Rosemary Pettit To Chair New Independent H&F Air Quality Commission

H&F suffers five of the country's air pollution black-spots
Hammersmith Flyover is the fifth worst air pollution black-spot in the country and the borough suffers four of the UK’s other worst areas for filthy air.

At the end of June I asked Rosemary Pettit to chair The London Borough of Hammersmith and Fulham’s Air Quality Commission which she kindly agreed to do. That independent commission will examine the problems and recommend a comprehensive series of actions for the council to consider and undertake.

Rosemary is a non-political appointment. Until last month she chaired the Hammersmith Society and prior to that she was the membership secretary of the Brackenbury Residents Association. She will lead a review that engages both experts and residents from across the borough in one of the most important but low profile issues affecting all of us.

Air pollution is a silent killer. It’s linked to lung and heart conditions, breast cancer and diabetes. The health problems air pollution causes is estimated to cost the UK up to £20 billion a year to treat.

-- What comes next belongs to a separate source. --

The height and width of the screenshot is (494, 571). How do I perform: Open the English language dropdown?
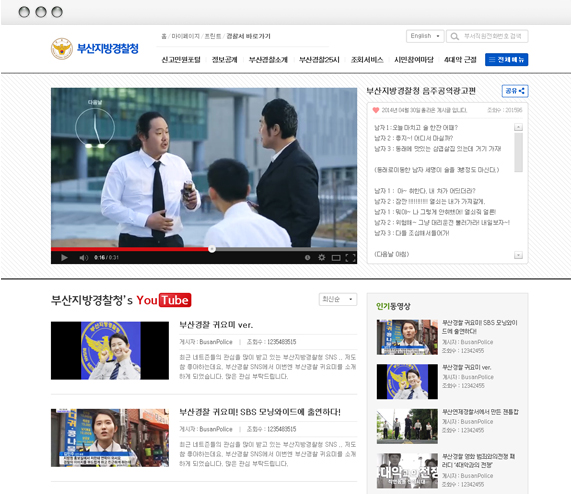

Roughly 30,000 Britons are believed to die prematurely each year because of the UK’s dirty air and London’s air is the filthiest with the 50 top worst black-spots in the country.

All of us who live and work in London breathe in unhealthy levels of the toxic gas nitrogen dioxide (NO2). The UK signed up to the European Union’s limit of 40 micrograms of NO2 per cubic metre on average per year. The latest figures demonstrate that people living, working or simply passing by Hammersmith Flyover are breathing in air that has 114 micrograms of NO2 in it. Other spots around the Westway were also well over EU safe limits. That can’t be allowed to continue.

You can find out about air quality near your home, work or children’s school by checking this excellent website.

Where we can, we try to work with residents rather than having their council do things to them. There are a number of resident led and independent working parties working with us to develop better policies across a range of areas.

It’s important that H&F Council take a different approach to improving our air pollution and also encourages the GLA and the government to find greener solutions too. I am grateful to Rosemary and the other people that will join her on this critically important piece of work.